Star Trek: Red Shirts #1, written by Christopher Cantwell, with art by Megan Levens, kicks off with some Tarantino-esque violence, before sending its all-Red Shirt team on a dangerous away mission few, if any, should be expected to survive.
"Attrition will continue," one character states in the issue, after the team suffers its first losses, suggesting a bloodbath in the making.
"Red Shirts" Is The Star Trek Equivalent Of A Tarantino Film, Promising Bloodshed, Bleak Humor, And More
Star Trek: Red Shirts #1, Written By Christopher Cantwell; Art By Megan Levens; Available Now From IDW Publishing
Red Shirts #1 opens with a rookie Red Shirt being mauled by a Mugato, immediately setting a precedent for gore that readers expect the series to uphold moving forward. Surprisingly, the rookie, Ensign Miller, is one of the "lucky" few who survive such a botched away mission, though he's left with gnarly scars to prove it.
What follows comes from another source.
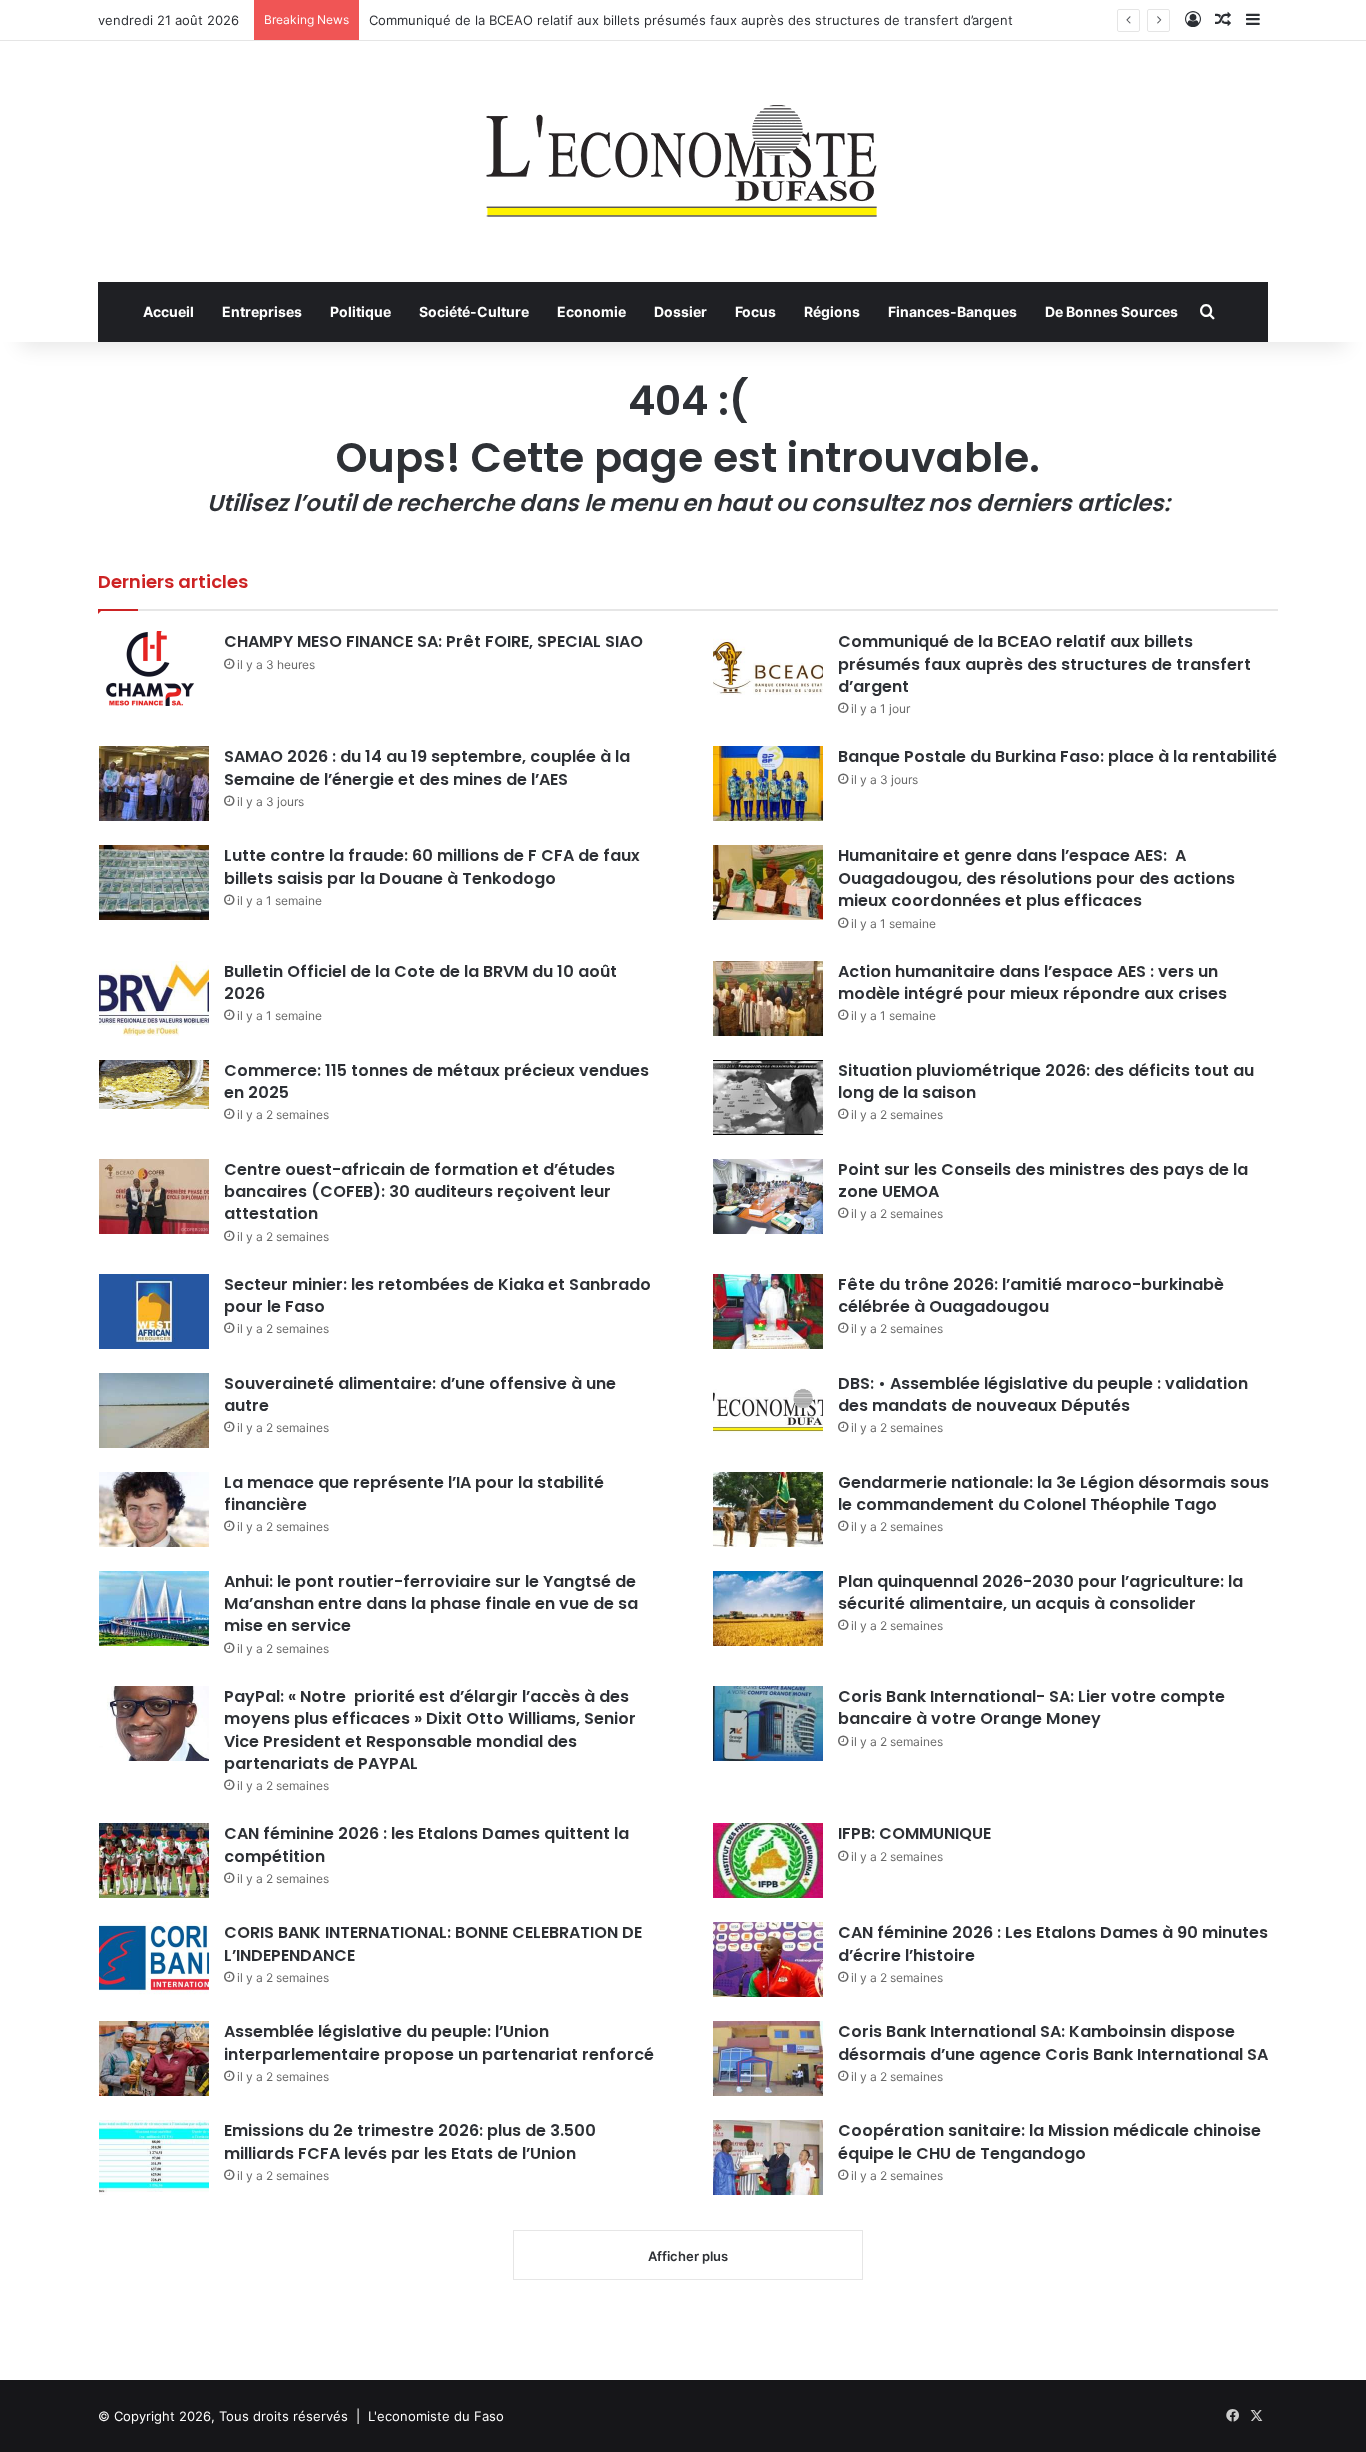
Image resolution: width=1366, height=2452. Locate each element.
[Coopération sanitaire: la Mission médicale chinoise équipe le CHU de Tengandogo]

The mission itself, meanwhile, finds the team being sent down to a remote planet in an attempt to lure out and capture a spy; by the end of the issue, it is clear that Starfleet has gotten these characters in over their heads. In this regard, it also feels like a plot tailor-made for Tarantino as a director.
Fans will have to keep up with Red Shirts moving forward to find out how it follows through on the first issue's exciting set-up, but as far as the premise goes, it is thoroughly in the vein of a Quentin Tarantino story, from its violent content, to its tone.
Tarantino Almost Adapted A Classic "Star Trek" Episode Into A Movie, But "Red Shirts" Would Be Better
The Filmmaker's Proposed "A Piece Of The Action" Never Materialized
Of course, for those who don't know, Quentin Tarantino is a huge Trek fan, so the chance to put his stamp on Red Shirt lore might be enticing enough as it is. Tarantino apparently even produced a script for his Star Trek movie a few years ago, though it would have been radically different from Red Shirts.
Reportedly, the script was an adaptation of Star Trek: The Original Series episode "A Piece of the Action," in which the Enterprise crew encounter aliens who have modeled their civilization after Prohibition-era Chicago, making it a world full of gangsters. Naturally, anyone familiar with Tarantino's creative sensibilities will get why a remake of this story would appeal to him.
Yet it seems as though Paramount, who holds the rights to the Trek franchise, was less keen on a feature-length version of "A Piece of the Action," a story which takes its heroes out of space, away from the final frontier, and instead thrusts them into the center of a period crime drama.
If the studio had its way, it would likely greatly prefer that Tarantino make a Star Trek movie like Red Shirts. A story that could contain all the classic elements associated with Tarantino's ouvre, while still being recognizably Trek. Appropriately, in its debut issue, Red Shirts has already demonstrated Tarantino's influence.
"Red Shirts" Takes Trek's Biggest Trope And Turns It Into Serious Business
The Most Dangerous Gig In Starfleet
So, turning them into the protagonists of a story is a novel idea that the Trek franchise left on the table far too long. It takes the trope and reminds readers that for the Red Shirts themselves, it is a tragedy. It makes every Red Shirt moving forward more of a real character, and in turn makes the Trek galaxy more deeply immersive.
And that, as much as the stylistic and story beats of Red Shirts #1, is what makes the idea of a Tarantino adaptation seem so tantalizing. Red Shirts is finally taking Star Trek up on the darkest implications of a career in Starfleet, and it is already giving Inglourious Basterds vibes, with the parallels to the filmmaker’s style expected to continue.
Red Shirts now serves as proof of concept for what the perfect Quentin Tarantino take on Star Trek could look like.